Les hésitations entre 1302 et 1306 vont être fatales aux templiers. En effet les relations avec le roi sont depuis longtemps complexes et contradictoires. Le souverain a des relations compliquées avec le pouvoir spirituel. L’ordre du Temple l’effraie avec ses 15 000 chevaliers qui ne se battent plus. Même s’il confie toujours son trésor à l’ordre, la suspicion règne en maître. Cet ordre ambitieux, orgueilleux, avare de ses biens et de son trésor suscite de plus en plus de rancœur. Depuis 1305 de nouveaux bruits courent sur le Temple, l’on parle d’hérésie, d’idolâtrie et de sodomie ce qui est plus inquiétant. Le Chancelier du roi et Garde des sceaux, Guillaume de Nogaret, averti le roi qu’une machination se prépare contre lui de la part de l’ordre. Il insiste sur l’importance du trésor des templiers. Il trouve même d’anciens chevaliers templiers qui parlent de mœurs dépravées et d’attitude suspecte à l’égard de la religion.

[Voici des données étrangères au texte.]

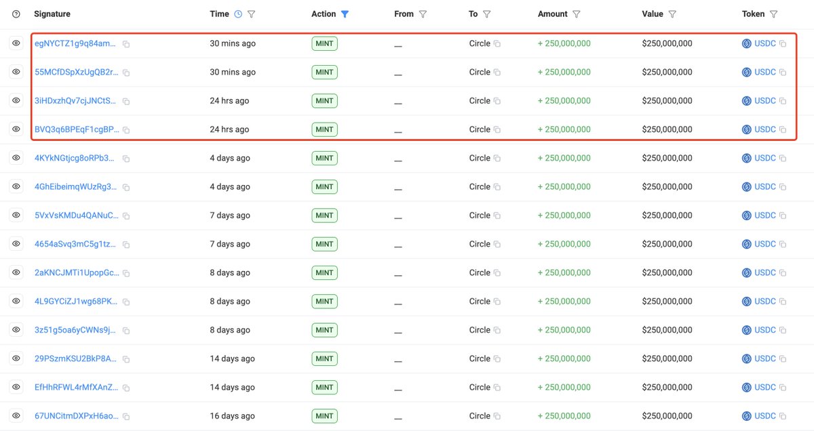The height and width of the screenshot is (431, 814).
Task: Open the Value column filter
Action: [672, 14]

Un évènement va alors précipiter les choses. Le 24 août 1307 le pape indique au roi de France qu’il a ordonné une enquête sur le Temple. À ce moment-là, la conviction du roi est faite, il va supprimer l’ordre du temple. Ainsi le roi prend les devants et le 13 octobre 1307 au matin, c’est l’arrestation des chevaliers du Temple dans toute la France. À partir de ce moment-là, les templiers deviennent des hérétiques. Le roi s’adresse au Pape et aux différents souverains d’Europe. Les réactions sont différentes, cela va de l’indifférence au soutien aux templiers. Pour obtenir des aveux l’inquisition et la torture sont utilisées. Comme l’affirme un des meilleurs historiens du Temple, Victor Carrière : « c’est aujourd’hui un fait définitivement acquis : le Temple, en tant qu’ordre, est innocent des crimes dont on l’a si longtemps accusé ». Même le pape de l’époque, Clément V, avait des doutes.

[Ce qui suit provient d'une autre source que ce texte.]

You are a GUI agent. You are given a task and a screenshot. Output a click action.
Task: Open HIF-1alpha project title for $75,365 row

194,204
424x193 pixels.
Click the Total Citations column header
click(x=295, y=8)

Malgré cela, en 1309, on recense 546 arrestations dans 30 lieux. Souvent les biens du temple sont annexés par les souverains. En 1310, 54 templiers sont brûlés. Le grand maître Molay et le trésorier général sont parmi eux. En 1312, l’ordre du Temple cesse officiellement d’exister et ses biens sont transférés aux Hospitaliers.

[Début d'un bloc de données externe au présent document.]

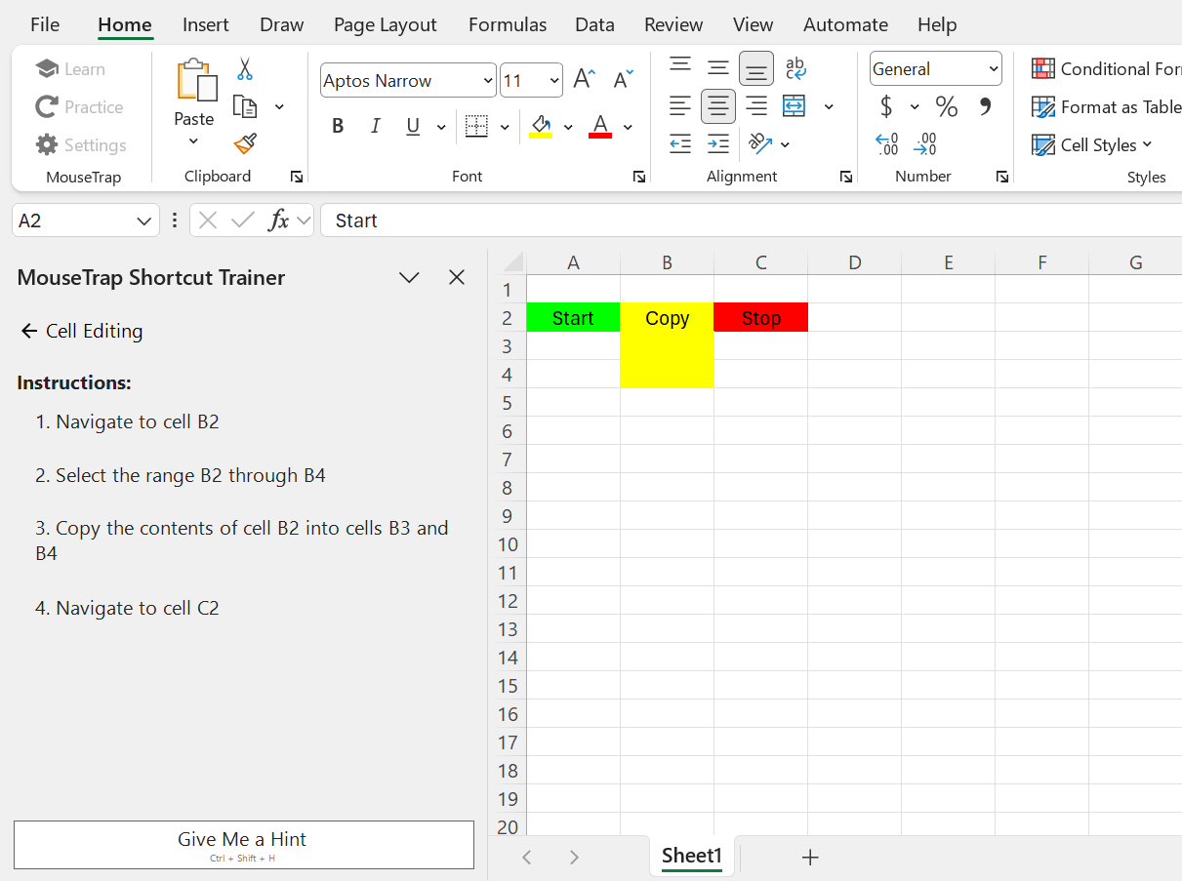Open the Formulas ribbon tab
The width and height of the screenshot is (1182, 881).
click(x=507, y=24)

Quant à la légende qui alimente encore certains esprits, le seul trésor du Temple fut sa richesse foncière et sa gloire de combattant.
Comme l’écrit l’historien Alain Demurger : « Le Temple alimente, avec les Cathares et Jeanne d’Arc, l’un des filons inépuisables de la pseudo-histoire, celle qui n’a pour but que d’offrir à des lecteurs avides leur ration de mystère et de secrets ».
Source : Alain DEMURGER, Vie et Mort de l’ordre du Temple.